Migranti, lettera aperta delle religiose: «Solo l’accoglienza può mantenerci umani»

Clarisse e Carmelitane scrivono al presidente Mattarella e al premier Conte, «preoccupate per il diffondersi di sentimenti di intolleranza». Il sostegno delle Scalabriniane

«Siamo accomunate dall’unico desiderio di esprimere preoccupazione per il diffondersi in Italia di sentimenti di intolleranza, rifiuto e violenta discriminazione nei confronti dei migranti e rifugiati che cercano nelle nostre terre accoglienza e protezione». Clarisse e Carmelitane scalze di 62 monasteri italiani scrivono al presidente della Repubblica Sergio Mattarella e al presidente del Consiglio Giuseppe Conte. Una lettera aperta – inviata per conoscenza anche a Papa Francesco – per «dare voce ai nostri fratelli migranti che scappano da guerre, persecuzioni e carestie, affrontano viaggi interminabili e disumani, subiscono umiliazioni e violenze di ogni genere che ormai più nessuno può smentire».

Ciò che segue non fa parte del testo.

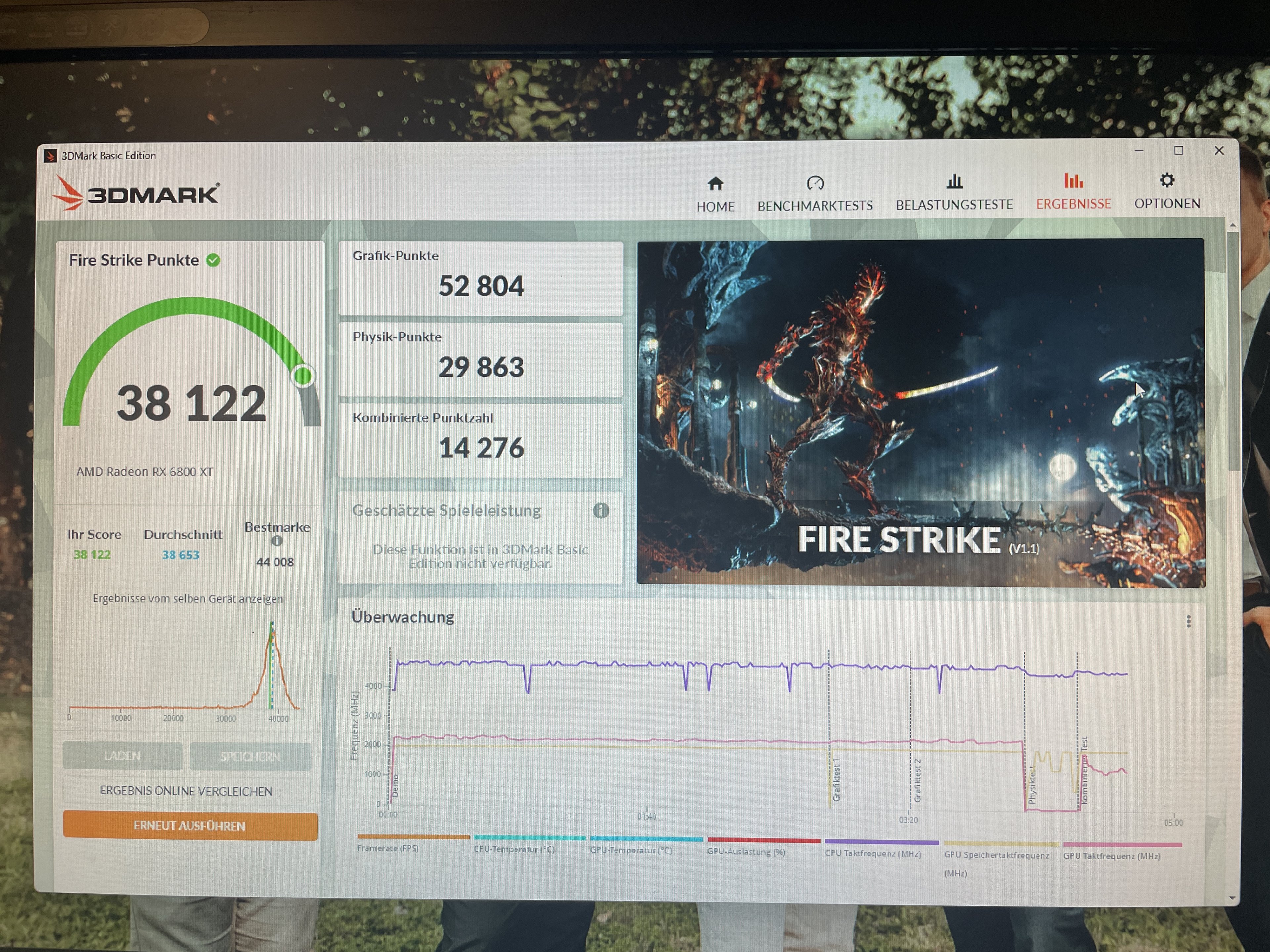This screenshot has width=1270, height=952.
Task: Switch to BENCHMARKTESTS tab label
Action: coord(815,206)
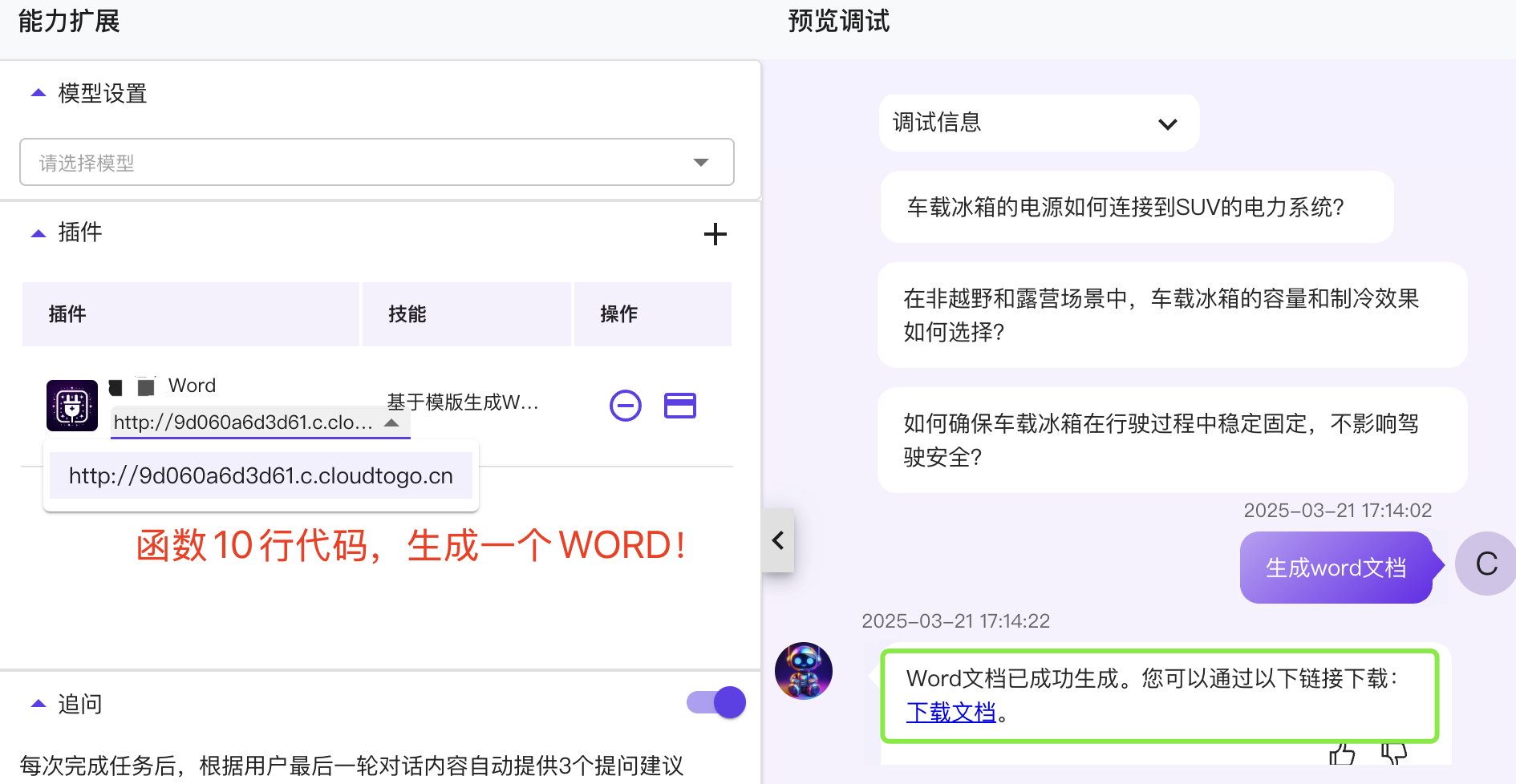Toggle off the 追问 switch

point(715,701)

Parlano di «una realtà drammatica», le suore, assumendo come riferimento anche l’appello contenuto nel Documento sulla fratellanza umana firmato da Papa Francesco e dall’Imam di Al-Azhar. Quindi, l’appello a Mattarella e Conte: «Osiamo supplicarvi: tutelate la vita dei migranti! Tramite voi chiediamo che le istituzioni governative si facciano garanti della loro dignità, contribuiscano a percorsi di integrazione e li tutelino dall’insorgere del razzismo e da una mentalità che li considera solo un ostacolo al benessere nazionale». A dare forza alla richiesta, il ricordo degli «innumerevoli esempi di migranti che costruiscono relazioni di amicizia, si inseriscono validamente nel mondo del lavoro e dell’università, creano imprese, si impegnano nei sindacati e nel volontariato. Queste ricchezze – affermano – non vanno svalutate e tante potenzialità andrebbero riconosciute e promosse».

Le monache citano la loro «semplice vita di sorelle» per testimoniare che «stare insieme è impegnativo e talvolta faticoso ma possibile e costruttivo. Solo la paziente arte dell’accoglienza reciproca può mantenerci umani e realizzarci come persone». Senza nessuna ingenuità, nella convinzione che «una solidarietà efficace e indubbiamente ben organizzata» possa «arricchire la nostra storia e, a lungo termine, anche la nostra situazione economica e sociale». Le religiose considerano «ingenuo» il contrario: vale a dire, «credere che una civiltà che chiude le proprie porte sia destinata a un futuro lungo e felice; una società tra l’altro che chiude i porti ai migranti ma, come ha sottolineato Papa Francesco, “apre i porti alle imbarcazioni che devono caricare sofisticati e costosi armamenti“».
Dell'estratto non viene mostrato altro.